Testo fornito:
------------------------------------------------------------------------
NECCHI

Dizionario Biografico degli Italiani - Volume 78 (2013)

NECCHI

Fabio Lavista

– Famiglia di imprenditori lombardi, la cui attività fu sviluppata da Ambrogio, nato a Pavia il 2 gennaio 1860 da Giuseppe e da Teresa Besozzi.

Il padre, fin dalla prima metà dell’Ottocento, aveva avviato un’attività artigiana e commerciale per la produzione e la vendita di ferri, rami e simili. Nel 1865 l’impresa fu stabilita presso l’abitazione della famiglia, situata nei cosiddetti Corpi santi di Pavia, in prossimità del Castello sforzesco. Dopo un lento sviluppo, al principio degli anni Ottanta fu possibile un primo ampliamento dell’attività commerciale e dello stabile, alla quale, nel corso dei decenni, si aggiunse un’officina meccanica con annessa fonderia per getti di ghisa. Nel 1892 lo stabilimento occupava 85 operai ed era rinomato per le produzioni di ponti in ferro, tettoie, macchine e strumenti agricoli, che trovavano poi mercato nel circondario agricolo di Pavia. Tre anni dopo si ebbe un ulteriore allargamento: la Necchi acquistò uno stabile, di fronte a quello in cui si era svolta fino ad allora l’attività, e nel 1896 mise in opera un ampliamento del primo opificio, per costruirvi una nuova fonderia.

Ambrogio, che proprio in quel periodo cominciava ad affiancare il padre, progettò dopo pochi anni un ulteriore incremento di scala delle attività e, a tal fine, cominciò col cercare un’area sulla quale edificare un nuovo stabilimento.

Dopo una trattativa col Comune di Pavia, attraverso la quale ottenne anche una riduzione del dazio sul coke, scelse di costruire il nuovo edificio lungo la strada che conduceva ad Abbiategrasso. Nel 1904, all’estrema periferia occidentale della città, in prossimità della stazione ferroviaria fu edificato un complesso industriale che di lì a qualche anno avrebbe progressivamente inglobato i fabbricati di altre due aziende locali: la Gaslini-Rizzo e il Risificio Traverso-Noè.
------------------------------------------------------------------------
Righe di dati:
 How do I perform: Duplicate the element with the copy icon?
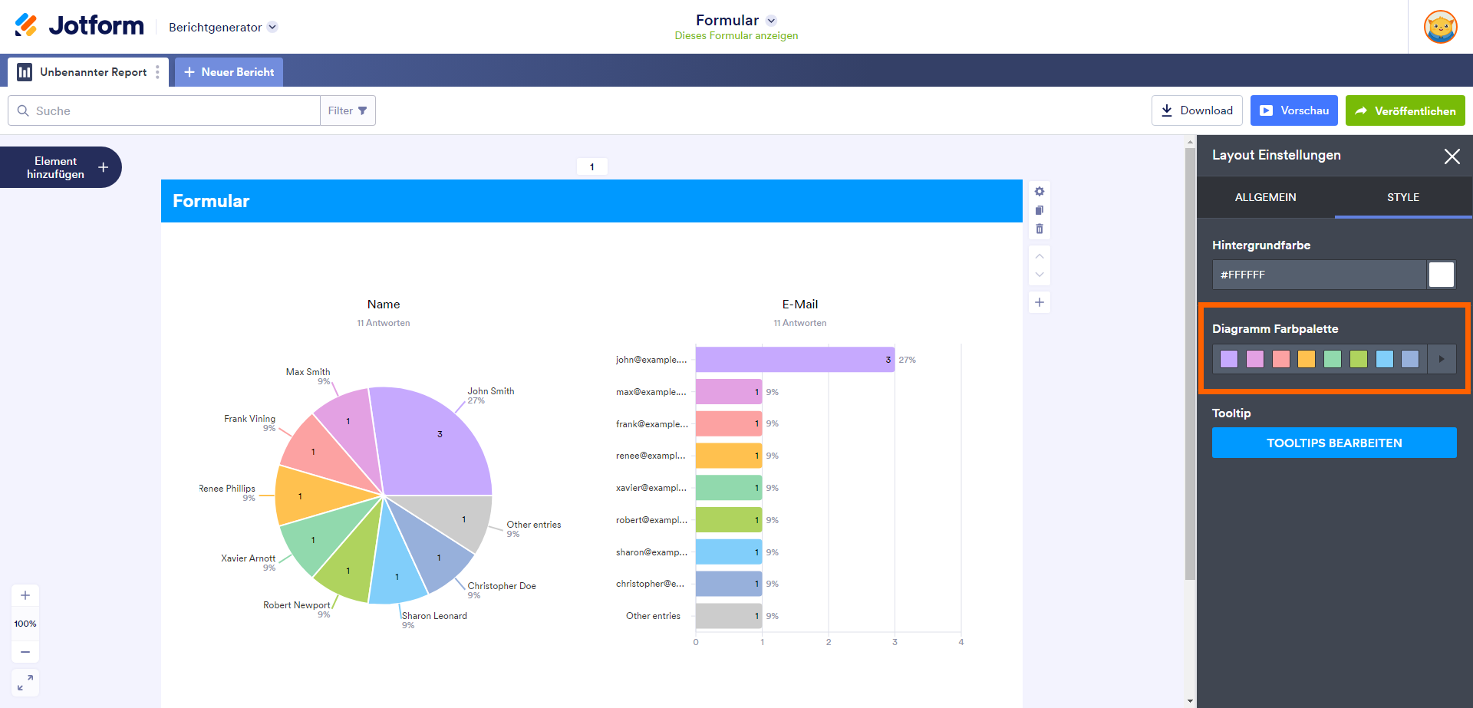point(1039,210)
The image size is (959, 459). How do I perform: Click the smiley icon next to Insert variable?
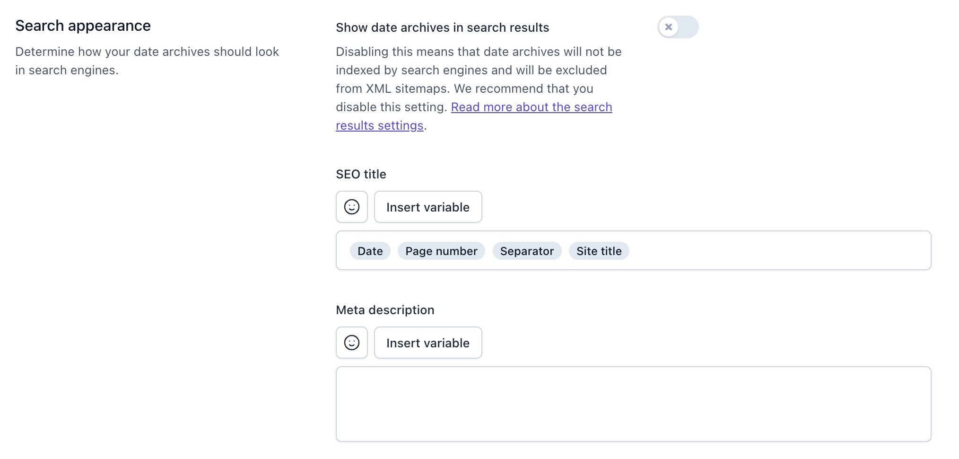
------------------------------------------------------------------------
Continua, per favore, il testo sulla famiglia Necchi a partire dal punto in cui si interrompe. Le righe di dati sono materiale a parte, distinto dal testo sulla famiglia Necchi.

Risposta scritta:
Il nuovo stabilimento, detto il «Raccordo» per via del suo diretto collegamento con la rete ferroviaria, era dotato di due forni di fusione che alimentavano la produzione di radiatori per caloriferi; tre anni dopo, tra la fine del 1907 e l’inizio del 1908, Ambrogio – ormai saldamente alla guida dell’azienda di famiglia – acquistò un nuovo appezzamento di terreno dall’amministrazione comunale, disposta a cedere aree di proprietà pubblica a scopi industriali. Fu così che all’inizio del 1908 quella che era ormai diventata la Società anonima fonderie Ambrogio Necchi poté allargare la propria attività produttiva ampliando e adattando il preesistente stabilimento dell’ex Fonderia Torti e ing. G. Callegari alla produzione di vasche da bagno smaltate e cucine economiche.

Negli stessi anni, a testimonianza dell’importanza assunta dalla famiglia nella società pavese, chiuso l’impianto avviato a metà Ottocento, fu costruita al suo posto una villa in stile liberty, che divenne da quel momento la residenza di famiglia. La chiusura dell’antico opificio non significò una riduzione delle attività. Come testimoniano i pochi dati sul numero di occupati nel complesso degli stabilimenti Necchi, se alla fine dell’Ottocento gli addetti erano poco meno di 300, all’inizio degli anni Dieci del Novecento superavano il migliaio. Tra il 1908 e il 1911 nei due nuovi stabilimenti, pur con leggere variazioni stagionali, lavorò un numero di operai compreso tra 900 e 1150.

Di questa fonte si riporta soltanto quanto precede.